このメカニズムのポイントは、「中高6年間で私立でも公立でも均等に学力増減が発生」と「ある時点の学力は直前の学力に依存(非独立)」という前提条件です。この前提が崩れると結論は大きく変わりますし、モデルに用いるパラメーターの値を変えても、結論に影響する可能性はあります。
ただ、もし上記の前提条件が正しいのだとすれば、これまでの考察を元にして、中学受験については以下の見解が導出できます。

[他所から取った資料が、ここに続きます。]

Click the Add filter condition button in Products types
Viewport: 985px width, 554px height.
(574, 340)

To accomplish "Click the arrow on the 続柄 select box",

単に学力面だけで見るなら、私立でも公立でも、中高6年間の学力増減で高校卒業時の学力は決まる
→大学受験のために、中学受験して「私立中高一貫校に入学すること自体」には、経済合理性がない逆に言えば、私立中高一貫校でも大学附属校や鉄緑会の指定校などでは、「私立中高一貫校に入学すること自体」に意味がある
→その分の入試難易度のプレミアムが乗るため、経済合理性はプレミアムの個人的評価に依存する中学受験であれ先取り学習(英語など)であれ、小学生のうちに学力レベルを上げておくことは、難関大学の合格にはメリットが大きい。
あくまで、一定の前提での仮想の都道府県でのシミュレーションからの考察と結論なので、その点はご留意ください。